École des mines de Paris is a member of the Groupe des écoles des mines (GEM), a group of 8 Institut Mines-Telecom (IMT) engineering schools that are Grandes Écoles, a French institution of higher education that is separate from, but parallel and connected to the main framework of the French public university system. Similar to the Ivy League in the United States, Oxbridge in the UK, and C9 League in China, Grandes Écoles are elite academic institutions that admit students through an extremely competitive process. Alums go on to occupy elite positions within government, administration, and corporate firms in France.

The initial aim of the École des mines de Paris, namely to train high-level mining engineers, evolved with time to adapt to the technological and structural transformations undergone by society. Mines Paris - PSL has now become one of the most prestigious French engineering schools with a broad variety of subjects. Its students are trained to hold management positions, work in research and development departments, or serve as operations officers, among other roles.

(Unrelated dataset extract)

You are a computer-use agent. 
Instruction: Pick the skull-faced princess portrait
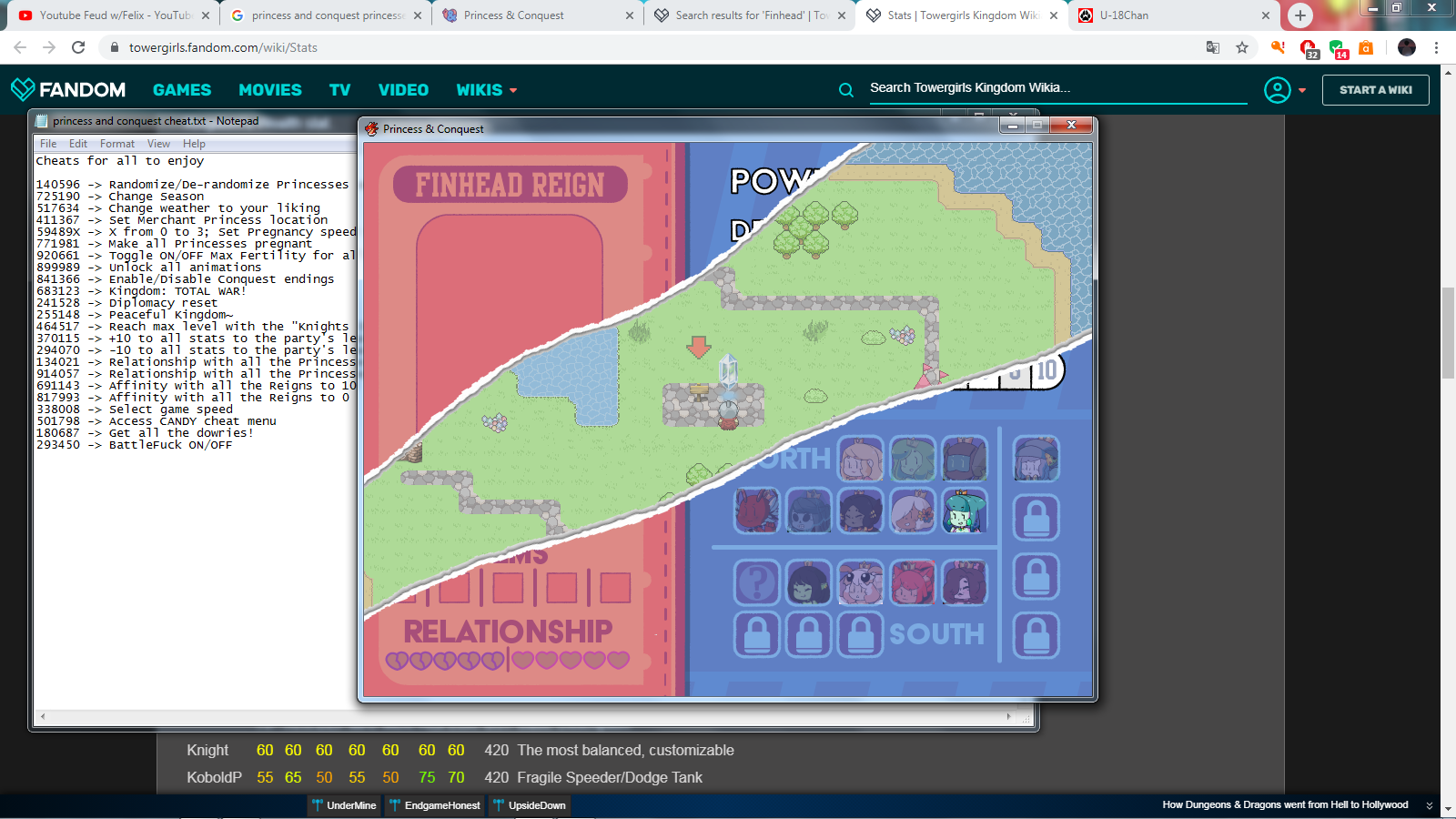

They receive a well-rounded education in a variety of subjects, ranging from the most technical (Mathematics, Physics) to economics, social sciences or even art, to be able to tackle the management or engineering-related issues they are to face. Exchange programs are possible during the third semester with prestigious universities around the world, such as Massachusetts Institute of Technology (MIT), California Institute of Technology (Caltech), University of Hong Kong, National University of Singapore (NUS), Tokyo Tech, Seoul National University...

Although the IMT engineering schools are more expensive than public universities in France, Grandes Écoles typically have much smaller class sizes and student bodies, and many of their programs are taught in English. International internships, study abroad opportunities, and close ties with government and the corporate world are a hallmark of the Grandes Écoles. Many of the top-ranked schools in Europe are members of the Conférence des Grandes Écoles (CGE), as are the IMT engineering schools. Degrees from the IMT are accredited by the Conférence des Grandes Écoles and awarded by the Ministry of National Education (France) (Le Ministère de L'éducation Nationale).

Mines Paris – PSL provides different educational paths:

- The Ingénieurs civils degree (Master of Science and Executive Engineering), ranked among the best French grandes écoles engineering degrees, similar to that offered at École polytechnique, École des Ponts ParisTech, Institut Supérieur de l'Aéronautique et de l'Espace (SUPAERO), and CentraleSupélec.
- The Corps of Mines, one of the greatest technical corps of the French state. It is a third-cycle degree, lasting three years, consisting of two long-term internships in both public and private economic institutions, as well as courses in economics and public administration. The admission to the Corps des Mines is highly selective as only the top students from École polytechnique, École normale supérieure, Mines ParisTech and Telecom Paris may apply.
- Mastère Spécialisé degree, (post-graduate specialization degree) post-graduate programs accredited by the Conférence des Grandes écoles, in the fields of Energy, Environment, Transport and Logistics, Informatics, Safety and management in industry and Materials engineering.
- Doctoral (19 schools) and Master's (9 programs) studies in various fields. One Bachelor's program will start in September 2026.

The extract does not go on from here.